Gilbert Anthony Milam Jr. (born October 27, 1983), better known by his stage name Berner, is an American rapper and entrepreneur signed to Wiz Khalifa's Taylor Gang Entertainment. He has released over 40 albums, several of which have charted on Billboards "Top R&B/Hip-Hop Albums" chart. As an entrepreneur, he created the Cookies brand of cannabis products and clothing gear that formed out of San Francisco in the early 2010s. The company has grown to include dozens of dispensaries across the United States and abroad, along with multiple clothing stores.

Early life 
A Sunset District native, Berner attended Galileo Academy of Science and Technology before dropping out. His mother was an office worker and his father was a chef at a Mexican restaurant on Fillmore Street. When Berner was 13, the family moved to Arizona, where his father planned to open a restaurant. During high school, Berner began battle rapping and in 2006 he released his first mixtape, Dirty Sneakers...Plenty Ways to Get It.

Musical career 

After forming his own label, Bern One Entertainment in 2007, Berner  released his debut album, Track Money & Pack Money, with Equipto. His first solo album, Weekend at Bernie's arrived in 2009, along with four other albums.

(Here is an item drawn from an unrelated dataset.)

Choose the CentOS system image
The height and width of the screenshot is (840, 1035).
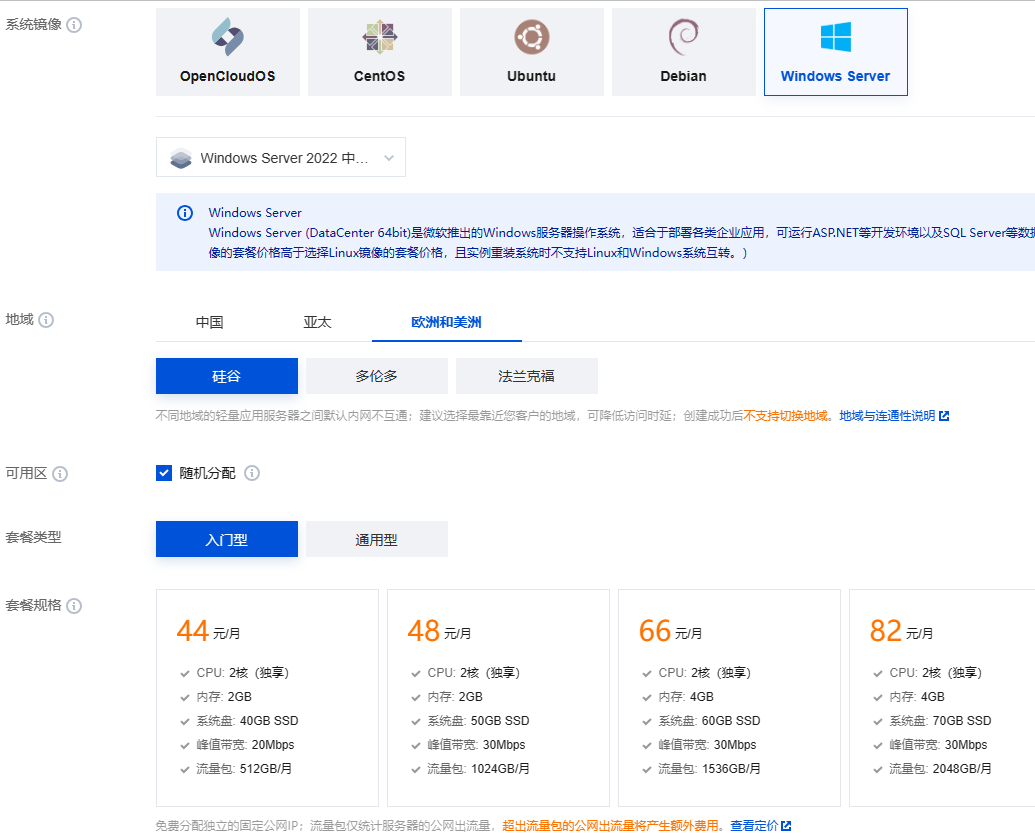click(x=379, y=52)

In March 2012, Berner signed to Wiz Khalifa's Taylor Gang Records. Urban Farmer, Berner's first collection to be released on Taylor Gang Records, was released on October 2, 2012. In 2013, Berner embarked performed on the "Under the Influence of Music Tour" alongside Khalifa, A$AP Rocky, Trinidad Jame$ and Joey Bada$$. In 2015, Berner released Contraband, a collaborative album with Cam'ron, as well as Drought Season 3 with deceased rapper The Jacka. In 2016, Berner released the solo album Hempire, also producing a 4/20 show at the Bill Graham Civic Auditorium with a lineup that included Cypress Hill, Juicy J, Dizzy Wright, J Boog, Kool John, and Berner.

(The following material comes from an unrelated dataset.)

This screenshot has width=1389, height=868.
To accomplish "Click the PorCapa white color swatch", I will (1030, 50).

Urban Farmer, another of Berner's albums, features Iamsu! from The HBK Gang on two tracks; and the Jacka, Rydah J. Klyde and San Quinn on 21 Gunz.

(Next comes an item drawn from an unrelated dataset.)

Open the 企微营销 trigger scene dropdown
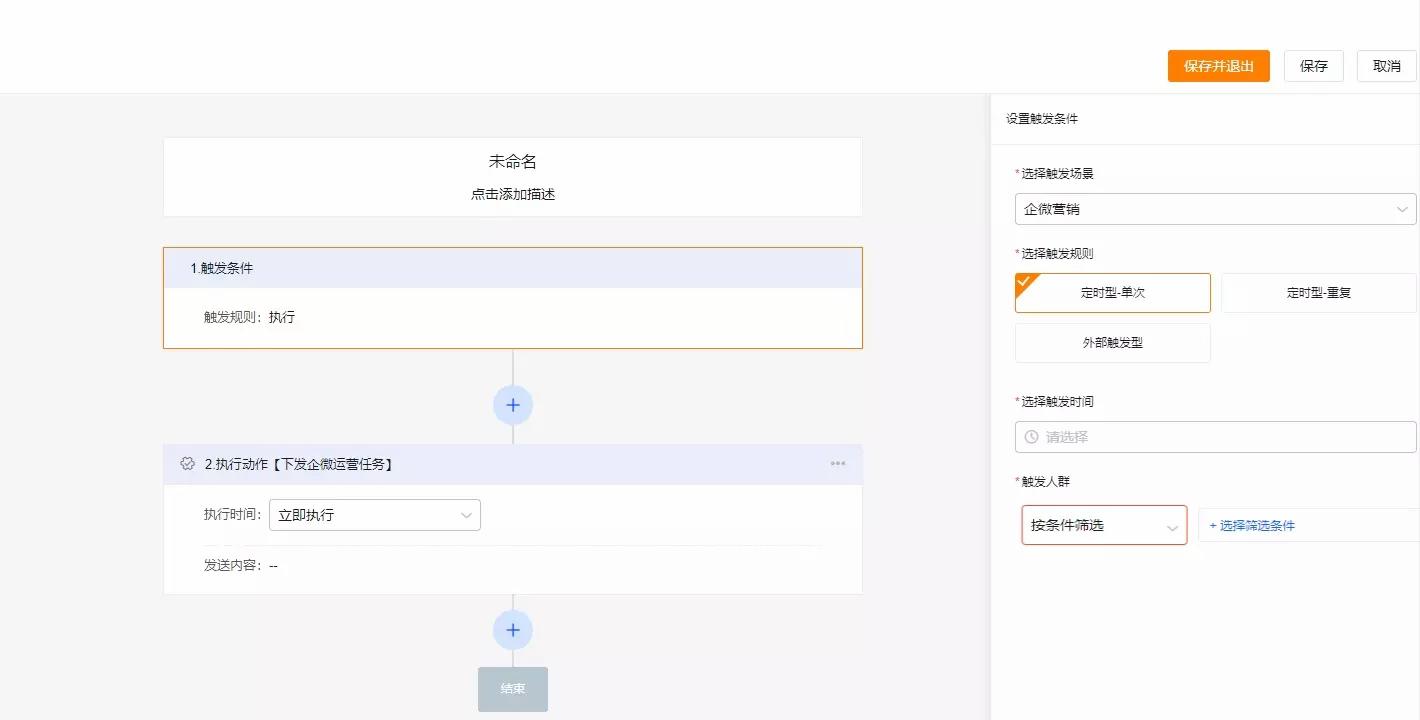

Berner's single, 20 Lights reached number 95 on the Billboard 200 chart. It was released on January 6, 2015. "Best Thang Smokin" is the lead single in Berner's album Hempire, released April 1, 2016.

On May 4, 2019, he released the album El Chivo.

Cookies cannabis brand
At age 18, Berner got a job working at a San Francisco cannabis dispensary named The Hemp Center. In the early 2000s, he formed a relationship with underground cultivator Jai Chang (a.k.a. "Jigga"), who developed a strain of cannabis named "Girl Scout Cookies". Berner and Chang began selling the strain to dispensaries (along with other strains developed by Chang), opting to name their brand "Cookies" after receiving a cease-and-desist letter from the Girl Scouts of America. Berner also sold the strains to friends, including rapper Wiz Khalifa who he was introduced to in 2010. Khalifa soon began mentioning Cookies in his rap songs, while Berner wore clothing bearing a Cookies logo in music videos that he appeared in. Berner went on to develop a line of Cookies clothing wear and opened his first Cookies clothing store in San Francisco in 2015. The first Cookies cannabis dispensary followed in 2018, followed by the first on the East Coast opening in 2021. By 2022 the number of dispensaries had grown to 49, to go along with clothing stores in San Francisco, Los Angeles, and New York.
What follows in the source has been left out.